The date in January was set, but the young teacher didn’t tell anyone at school for fear Saroyan would back out at the last moment — something that occurred often, according to Magarity.
When she found out on that Thursday morning that Saroyan was indeed going to come to Madera, she told her friend and fellow teacher, Ben Bufford, and he helped her prepare for the writer’s visit to Madera, including a lunch in his home prepared by his wife, Milly.
When the students in Brenda’s first class came through the door that morning, they were greeted by dark-haired visitor with his trademark, drooping mustache that was nearly white.
Saroyan took to the Madera students immediately, and they liked him. He shared with them that the favorite books of his own were “The Human Comedy” and “My Name is Aram.”
One student asked him if it was really true that he dropped a cat off the water tower in Fresno as he said he did in “My Name is Aram.” Saroyan replied that the story was true. He wanted to see if it was true that cats always land on their feet; Saroyan claimed this one followed suit and ran away.
As Saroyan spoke and answered questions from the students, he did a strange thing. He asked the kids their names and then wrote them down. When he left Madera High, he put that list of names in his pocket. After lunch at the Buffords, Magarity took him home to Fresno.
Saroyan lived four more years, and before he died, he wrote one more book. He entitled it “Obituaries.” It was based on the annual list of important people who had died in 1976. Saroyan wanted to write about them, whether he knew them or not. Actually it was really a commentary on death by a man who was about to die, but in chapter 17, the author took a strange digression. He included a piece on the living, and those were the folks he met in his visit to Madera High.
He asked himself in the book why he got up at 5:30 in the morning in order to go to a high school and talk four times for free instead going to a college where he would be paid from $1,000 to $3,000 to speak once.
Saroyan wrote that the answer was simple. He had been asked by “a girl who teaches English and Drama there, and during the past three or four years, this Armenian girl has been a good kid at filling me in about life in a high school in a small town and has taken me in her Toyota to the laundromat and around and about. He was talking about Brenda (Najimian) Magarity.

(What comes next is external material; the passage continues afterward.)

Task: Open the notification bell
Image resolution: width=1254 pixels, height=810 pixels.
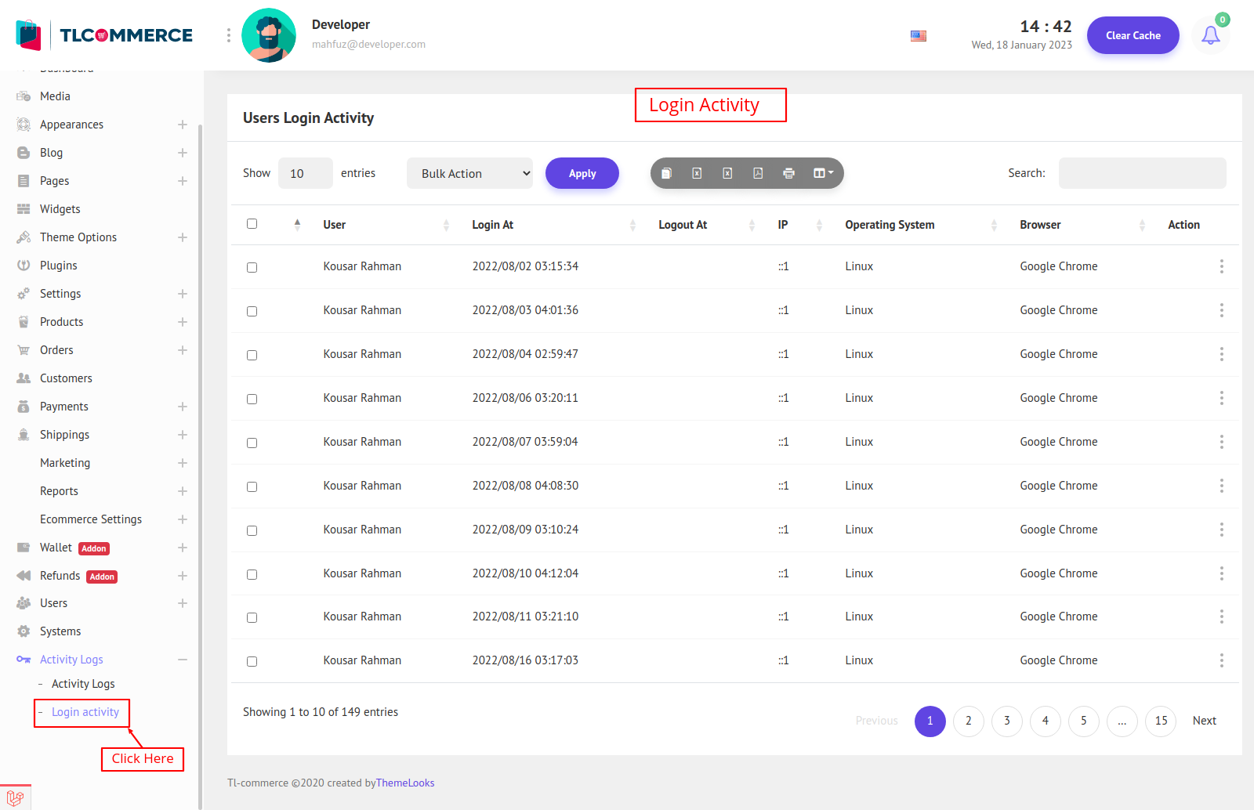Action: [1210, 35]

Now Saroyan was in Paris when he wrote “Obituaries” which meant that he carried that piece of paper upon which he had written the names of the students he met at Madera High with him to France.

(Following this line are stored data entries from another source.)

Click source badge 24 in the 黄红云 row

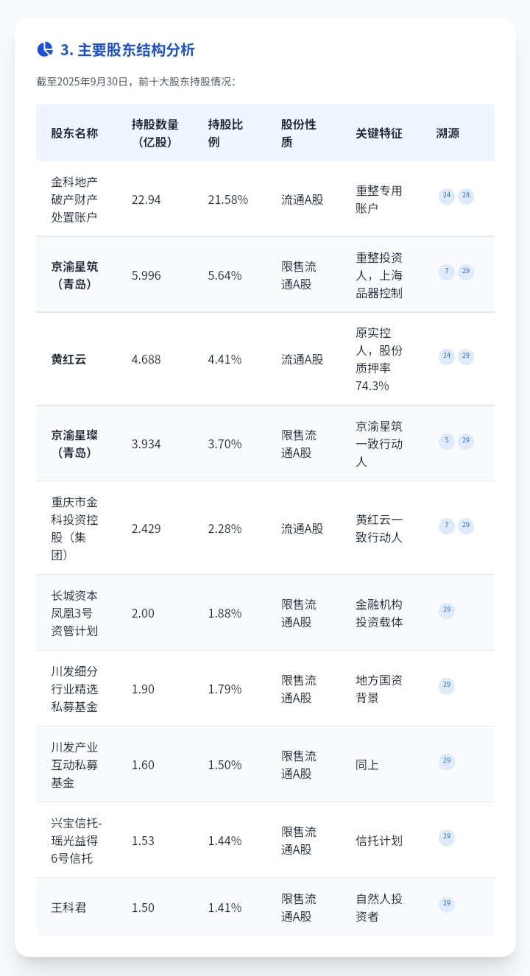447,357
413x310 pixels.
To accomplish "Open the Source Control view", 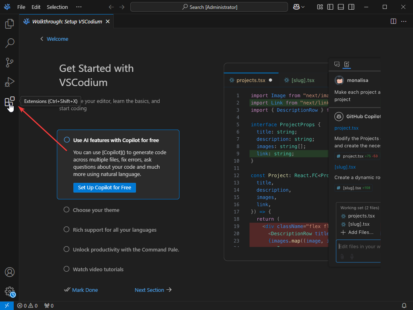I will pyautogui.click(x=10, y=63).
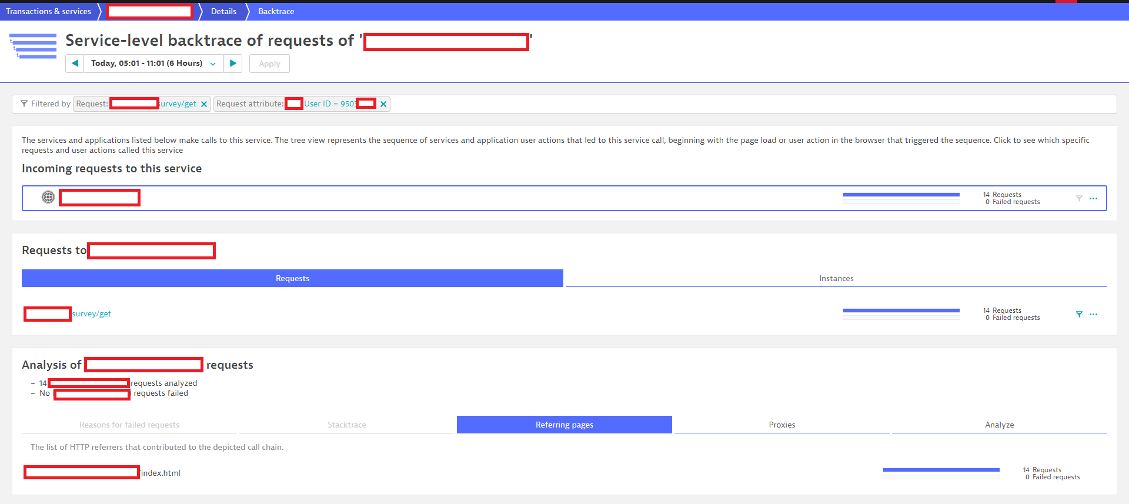Click the Details breadcrumb
The image size is (1129, 504).
click(223, 11)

Here they are as they appear in Saroyan’s book—the Madera High kids with whom he was so taken: “Mary Elisalde, Donna Beckwith, Robin Dollar, Marie Catanezesi, Diana Seagraves, Debbie Fimbrez, Reida Irby (who Saroyan said was writing a novel entitled “Sharing Borrowed Treasure,”) Lori Kay Brady, Eleanor Hernandez, Shari Girardeau, Lisa Peterson, Darrell McCallen, Adolph Vizcarra, Gilbert Trujillo, Steve Funderburg, Tony Martin, Roger Accornero, Richard Flores, Rickie Elias, Jim Jenkins, Denise Hayes, Lesli Niino, Mary Ann Brown, Sherry Martinez, Julie Foresi, Kay Keating, McAllister Donnell, Toni Reno, Nancy Barton, Shari Mongaral, Debbie Ellington, Susan Munoz, Charlene Poore, Lee Ann Rutherford, and I guess that’s about it. All are alive and going to high school. They are good kids, and I liked meeting them.”
I think this is a good story; not because I wrote it, but just because it is good. A world class author who doesn’t like to speak to students comes to Madera High at the behest of one of its teachers and winds up recording the experience in the last book he would ever write.
In my view, that’s a tale worth keeping.